Discussion in 'MacBook Pro' started by fish21, Aug 20, 2013.

  1. fish21 macrumors newbie

    Joined:
    Jun 26, 2012
    #1
    I've been using a 15' Retina Macbook Pro since the day it was released and love it. I've been running some very CPU intensive programs for music (i.e.. Ableton Live 9, Logic Pro 10, both with various CPU heavy plugins) with no problems other than the computer getting hot during long sessions.

    Anyways, a lot of the time, I use my rMBP with an external monitor (27in Samsung HD monitor) with the laptop closed for long periods of time (4-8 hours). While I'll hear the fan come on somewhat regularly and will get the occasional CPU spikes.

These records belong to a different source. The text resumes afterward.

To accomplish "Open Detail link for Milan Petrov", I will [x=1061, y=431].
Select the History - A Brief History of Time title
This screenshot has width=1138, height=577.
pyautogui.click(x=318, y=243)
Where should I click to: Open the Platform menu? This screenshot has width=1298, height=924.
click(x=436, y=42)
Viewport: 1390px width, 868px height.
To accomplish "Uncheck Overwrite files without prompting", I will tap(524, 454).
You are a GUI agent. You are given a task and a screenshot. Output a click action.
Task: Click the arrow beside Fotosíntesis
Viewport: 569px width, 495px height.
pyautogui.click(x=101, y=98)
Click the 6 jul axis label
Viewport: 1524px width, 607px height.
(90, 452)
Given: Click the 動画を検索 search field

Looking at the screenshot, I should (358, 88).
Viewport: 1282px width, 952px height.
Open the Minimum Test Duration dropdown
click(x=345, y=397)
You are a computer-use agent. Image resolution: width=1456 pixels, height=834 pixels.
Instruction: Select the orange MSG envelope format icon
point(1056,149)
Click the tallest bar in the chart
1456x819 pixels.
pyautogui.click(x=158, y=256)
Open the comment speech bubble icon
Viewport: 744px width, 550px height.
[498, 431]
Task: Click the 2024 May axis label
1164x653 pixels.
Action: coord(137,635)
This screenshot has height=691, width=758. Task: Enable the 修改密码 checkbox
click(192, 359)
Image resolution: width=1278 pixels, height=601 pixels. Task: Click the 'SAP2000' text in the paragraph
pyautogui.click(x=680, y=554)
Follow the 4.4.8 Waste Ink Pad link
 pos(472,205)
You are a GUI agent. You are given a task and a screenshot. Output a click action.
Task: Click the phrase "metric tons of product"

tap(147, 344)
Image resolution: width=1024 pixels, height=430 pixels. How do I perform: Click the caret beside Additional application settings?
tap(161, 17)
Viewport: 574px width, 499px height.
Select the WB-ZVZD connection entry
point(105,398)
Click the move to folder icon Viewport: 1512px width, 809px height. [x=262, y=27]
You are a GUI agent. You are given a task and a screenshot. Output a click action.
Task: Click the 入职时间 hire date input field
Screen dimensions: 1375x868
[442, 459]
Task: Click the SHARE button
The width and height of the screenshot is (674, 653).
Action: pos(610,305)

    I'm using Logic 10 now and my workflow would REALLY benefit from the use of dual monitors and would like to purchase a second Samsung monitor.

    My questions:

    1. Would running the rMBP closed with 2 external monitors with a pretty CPU intensive program like Logic 10 running overload my laptop and cause any damage? I've already been doing this with one monitor - so would adding a second monitor in the mix add significant strain on the computer? I'm unfamiliar with how much strain an external monitor puts on a rMBP while closed - let alone 2 monitors.

    2. Is there anything I can do to lighten the load when working like this? (ie. keep the computer elevated or anything like that).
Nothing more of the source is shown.